**EXERCISE OBJECTIVE:** Only the lines below, from the one with "Nous joindre (40, 79)" through the one with "[ZNN on Tumblr] (557, 846)", are to be written out, exactly.

**RECORDS SUPPLIED:**
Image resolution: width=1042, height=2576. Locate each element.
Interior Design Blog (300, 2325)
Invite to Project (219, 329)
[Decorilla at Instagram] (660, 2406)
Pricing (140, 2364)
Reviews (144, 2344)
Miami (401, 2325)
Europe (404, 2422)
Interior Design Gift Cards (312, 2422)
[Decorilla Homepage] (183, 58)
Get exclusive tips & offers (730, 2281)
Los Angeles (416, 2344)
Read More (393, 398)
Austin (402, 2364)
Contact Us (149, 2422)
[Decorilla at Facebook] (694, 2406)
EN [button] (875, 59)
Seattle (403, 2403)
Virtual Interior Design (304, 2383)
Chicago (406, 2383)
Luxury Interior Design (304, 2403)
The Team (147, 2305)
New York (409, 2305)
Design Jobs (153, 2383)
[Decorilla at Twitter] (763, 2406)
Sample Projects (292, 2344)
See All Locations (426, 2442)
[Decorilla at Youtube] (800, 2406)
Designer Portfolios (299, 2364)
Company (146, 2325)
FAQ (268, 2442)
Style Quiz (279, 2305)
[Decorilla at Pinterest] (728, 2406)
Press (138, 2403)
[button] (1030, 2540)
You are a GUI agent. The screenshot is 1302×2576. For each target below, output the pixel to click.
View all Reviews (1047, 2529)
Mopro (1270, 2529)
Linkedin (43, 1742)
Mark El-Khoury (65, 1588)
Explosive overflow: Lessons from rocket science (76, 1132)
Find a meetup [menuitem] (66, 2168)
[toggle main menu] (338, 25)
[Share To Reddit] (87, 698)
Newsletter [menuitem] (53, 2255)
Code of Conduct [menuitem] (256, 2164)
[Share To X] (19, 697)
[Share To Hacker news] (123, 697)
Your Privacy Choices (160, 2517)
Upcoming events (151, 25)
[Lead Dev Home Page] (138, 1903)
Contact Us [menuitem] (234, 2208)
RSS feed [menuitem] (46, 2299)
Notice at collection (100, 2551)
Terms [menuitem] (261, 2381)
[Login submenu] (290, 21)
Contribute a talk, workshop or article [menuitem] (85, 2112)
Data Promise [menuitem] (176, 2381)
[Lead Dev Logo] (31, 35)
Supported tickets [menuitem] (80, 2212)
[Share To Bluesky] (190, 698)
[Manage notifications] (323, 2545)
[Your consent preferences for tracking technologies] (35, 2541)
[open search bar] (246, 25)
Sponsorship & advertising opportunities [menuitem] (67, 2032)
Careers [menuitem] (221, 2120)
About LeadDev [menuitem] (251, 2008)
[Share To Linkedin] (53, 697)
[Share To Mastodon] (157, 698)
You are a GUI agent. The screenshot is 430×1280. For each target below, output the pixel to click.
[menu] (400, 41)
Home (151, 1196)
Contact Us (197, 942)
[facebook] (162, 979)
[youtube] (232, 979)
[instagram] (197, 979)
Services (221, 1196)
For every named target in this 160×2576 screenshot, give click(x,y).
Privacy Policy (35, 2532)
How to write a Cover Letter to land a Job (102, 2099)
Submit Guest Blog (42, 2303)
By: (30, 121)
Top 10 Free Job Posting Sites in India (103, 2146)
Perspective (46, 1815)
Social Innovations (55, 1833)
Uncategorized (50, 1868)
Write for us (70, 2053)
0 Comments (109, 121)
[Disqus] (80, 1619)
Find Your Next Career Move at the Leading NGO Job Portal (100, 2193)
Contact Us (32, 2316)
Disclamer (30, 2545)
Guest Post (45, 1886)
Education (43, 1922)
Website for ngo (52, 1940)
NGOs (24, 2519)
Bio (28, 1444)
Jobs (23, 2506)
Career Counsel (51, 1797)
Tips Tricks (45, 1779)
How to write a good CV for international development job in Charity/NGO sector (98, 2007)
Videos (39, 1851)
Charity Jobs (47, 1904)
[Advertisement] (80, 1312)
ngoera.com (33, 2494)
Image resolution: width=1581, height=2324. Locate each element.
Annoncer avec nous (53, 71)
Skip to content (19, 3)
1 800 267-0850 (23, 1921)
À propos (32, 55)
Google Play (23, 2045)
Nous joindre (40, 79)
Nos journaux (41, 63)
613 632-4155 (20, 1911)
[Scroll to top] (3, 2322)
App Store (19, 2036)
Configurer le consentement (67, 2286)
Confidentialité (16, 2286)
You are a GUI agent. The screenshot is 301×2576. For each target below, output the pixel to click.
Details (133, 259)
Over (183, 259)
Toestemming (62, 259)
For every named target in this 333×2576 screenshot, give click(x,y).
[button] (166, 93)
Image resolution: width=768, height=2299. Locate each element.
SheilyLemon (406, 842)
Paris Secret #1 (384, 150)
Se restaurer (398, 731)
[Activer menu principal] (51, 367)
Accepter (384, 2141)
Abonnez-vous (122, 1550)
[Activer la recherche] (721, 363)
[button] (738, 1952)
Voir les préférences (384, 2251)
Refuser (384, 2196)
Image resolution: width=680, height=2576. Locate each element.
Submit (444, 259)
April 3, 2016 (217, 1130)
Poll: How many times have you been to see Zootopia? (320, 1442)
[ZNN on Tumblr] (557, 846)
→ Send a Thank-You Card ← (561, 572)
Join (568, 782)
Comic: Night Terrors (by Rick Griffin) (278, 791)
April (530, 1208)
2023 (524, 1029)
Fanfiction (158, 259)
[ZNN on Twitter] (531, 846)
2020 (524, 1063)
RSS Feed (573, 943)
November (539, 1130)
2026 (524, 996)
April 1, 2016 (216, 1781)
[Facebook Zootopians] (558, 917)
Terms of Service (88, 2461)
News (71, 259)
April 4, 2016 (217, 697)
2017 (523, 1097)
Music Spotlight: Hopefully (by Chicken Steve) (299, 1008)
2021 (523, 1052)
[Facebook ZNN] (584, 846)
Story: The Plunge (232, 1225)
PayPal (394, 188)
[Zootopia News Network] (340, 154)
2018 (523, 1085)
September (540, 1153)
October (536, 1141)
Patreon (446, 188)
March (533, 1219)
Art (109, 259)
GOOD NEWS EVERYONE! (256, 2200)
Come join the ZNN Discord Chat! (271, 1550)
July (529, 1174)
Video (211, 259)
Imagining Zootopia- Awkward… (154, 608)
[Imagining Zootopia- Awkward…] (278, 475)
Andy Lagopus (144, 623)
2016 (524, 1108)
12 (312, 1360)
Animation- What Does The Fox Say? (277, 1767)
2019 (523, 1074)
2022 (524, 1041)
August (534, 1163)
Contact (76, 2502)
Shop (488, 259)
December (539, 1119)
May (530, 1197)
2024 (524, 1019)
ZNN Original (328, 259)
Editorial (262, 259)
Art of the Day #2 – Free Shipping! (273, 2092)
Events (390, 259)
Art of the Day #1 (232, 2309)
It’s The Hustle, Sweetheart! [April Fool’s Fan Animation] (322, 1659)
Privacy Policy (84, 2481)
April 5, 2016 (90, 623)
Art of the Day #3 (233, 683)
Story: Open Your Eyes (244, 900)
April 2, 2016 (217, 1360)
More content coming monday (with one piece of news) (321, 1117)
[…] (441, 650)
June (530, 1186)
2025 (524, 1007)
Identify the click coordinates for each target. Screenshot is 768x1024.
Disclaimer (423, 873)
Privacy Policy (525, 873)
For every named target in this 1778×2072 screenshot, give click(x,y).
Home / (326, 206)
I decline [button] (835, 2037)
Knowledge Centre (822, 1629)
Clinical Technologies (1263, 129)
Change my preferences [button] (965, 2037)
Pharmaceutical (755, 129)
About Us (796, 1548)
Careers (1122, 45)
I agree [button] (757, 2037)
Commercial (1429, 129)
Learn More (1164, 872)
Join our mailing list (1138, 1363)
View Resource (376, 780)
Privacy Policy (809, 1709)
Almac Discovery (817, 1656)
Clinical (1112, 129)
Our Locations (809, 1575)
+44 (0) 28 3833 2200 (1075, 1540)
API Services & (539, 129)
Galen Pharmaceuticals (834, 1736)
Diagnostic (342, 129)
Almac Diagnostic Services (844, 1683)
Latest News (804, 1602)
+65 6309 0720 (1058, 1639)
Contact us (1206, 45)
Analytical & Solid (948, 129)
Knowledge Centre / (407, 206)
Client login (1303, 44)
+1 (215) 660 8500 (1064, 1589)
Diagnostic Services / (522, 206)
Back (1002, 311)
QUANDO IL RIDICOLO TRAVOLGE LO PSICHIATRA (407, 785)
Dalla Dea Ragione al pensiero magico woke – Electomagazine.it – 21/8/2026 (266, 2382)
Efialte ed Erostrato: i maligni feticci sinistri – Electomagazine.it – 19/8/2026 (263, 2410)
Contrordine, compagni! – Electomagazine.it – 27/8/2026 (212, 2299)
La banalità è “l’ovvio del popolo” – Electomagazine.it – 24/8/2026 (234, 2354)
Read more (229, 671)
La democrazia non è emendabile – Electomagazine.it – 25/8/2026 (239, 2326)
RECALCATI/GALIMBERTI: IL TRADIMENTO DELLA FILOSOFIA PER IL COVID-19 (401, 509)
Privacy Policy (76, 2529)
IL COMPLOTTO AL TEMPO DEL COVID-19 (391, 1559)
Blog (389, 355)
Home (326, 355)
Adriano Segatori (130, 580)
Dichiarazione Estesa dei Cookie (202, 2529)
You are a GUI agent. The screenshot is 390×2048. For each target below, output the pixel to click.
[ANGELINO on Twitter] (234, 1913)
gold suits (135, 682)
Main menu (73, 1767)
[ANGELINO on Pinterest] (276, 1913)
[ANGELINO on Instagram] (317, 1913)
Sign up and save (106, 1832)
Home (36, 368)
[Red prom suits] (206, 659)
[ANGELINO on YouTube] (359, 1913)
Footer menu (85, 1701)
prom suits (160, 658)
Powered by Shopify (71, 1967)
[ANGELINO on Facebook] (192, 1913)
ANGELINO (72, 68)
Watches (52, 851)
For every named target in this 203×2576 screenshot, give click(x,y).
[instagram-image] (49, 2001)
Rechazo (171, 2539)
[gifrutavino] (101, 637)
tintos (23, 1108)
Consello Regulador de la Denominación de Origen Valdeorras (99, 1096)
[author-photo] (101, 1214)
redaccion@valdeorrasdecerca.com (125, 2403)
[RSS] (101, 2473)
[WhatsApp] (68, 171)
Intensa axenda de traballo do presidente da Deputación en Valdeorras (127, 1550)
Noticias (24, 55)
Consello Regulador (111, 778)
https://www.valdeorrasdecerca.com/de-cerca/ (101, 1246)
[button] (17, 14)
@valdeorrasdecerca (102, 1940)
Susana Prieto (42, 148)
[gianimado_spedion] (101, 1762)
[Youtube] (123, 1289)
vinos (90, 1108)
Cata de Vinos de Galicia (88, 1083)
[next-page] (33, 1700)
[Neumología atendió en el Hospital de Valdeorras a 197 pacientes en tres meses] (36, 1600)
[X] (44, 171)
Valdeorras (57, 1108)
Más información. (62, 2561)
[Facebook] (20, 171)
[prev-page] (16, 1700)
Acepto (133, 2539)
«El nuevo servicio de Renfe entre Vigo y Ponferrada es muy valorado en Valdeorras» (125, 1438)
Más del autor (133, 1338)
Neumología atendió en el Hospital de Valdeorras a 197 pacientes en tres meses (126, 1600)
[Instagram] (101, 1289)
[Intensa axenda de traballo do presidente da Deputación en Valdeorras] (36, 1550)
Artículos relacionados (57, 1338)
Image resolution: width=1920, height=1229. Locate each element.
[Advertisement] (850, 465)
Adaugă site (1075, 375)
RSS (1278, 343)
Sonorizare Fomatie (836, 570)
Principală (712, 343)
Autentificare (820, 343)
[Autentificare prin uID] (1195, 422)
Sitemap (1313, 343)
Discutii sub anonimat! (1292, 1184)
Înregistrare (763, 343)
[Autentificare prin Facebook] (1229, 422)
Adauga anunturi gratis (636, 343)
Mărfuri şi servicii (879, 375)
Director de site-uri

**RESPONSE TO THIS EXERCISE:**
Nous joindre (40, 79)
Nos journaux (41, 63)
613 632-4155 (20, 1911)
[Scroll to top] (3, 2322)
App Store (19, 2036)
Configurer le consentement (67, 2286)
Confidentialité (16, 2286)
You are a GUI agent. The screenshot is 301×2576. For each target below, output the pixel to click.
Details (133, 259)
Over (183, 259)
Toestemming (62, 259)
For every named target in this 333×2576 screenshot, give click(x,y).
[button] (166, 93)
Image resolution: width=768, height=2299. Locate each element.
SheilyLemon (406, 842)
Paris Secret #1 (384, 150)
Se restaurer (398, 731)
[Activer menu principal] (51, 367)
Accepter (384, 2141)
Abonnez-vous (122, 1550)
[Activer la recherche] (721, 363)
[button] (738, 1952)
Voir les préférences (384, 2251)
Refuser (384, 2196)
Image resolution: width=680, height=2576. Locate each element.
Submit (444, 259)
April 3, 2016 (217, 1130)
Poll: How many times have you been to see Zootopia? (320, 1442)
[ZNN on Tumblr] (557, 846)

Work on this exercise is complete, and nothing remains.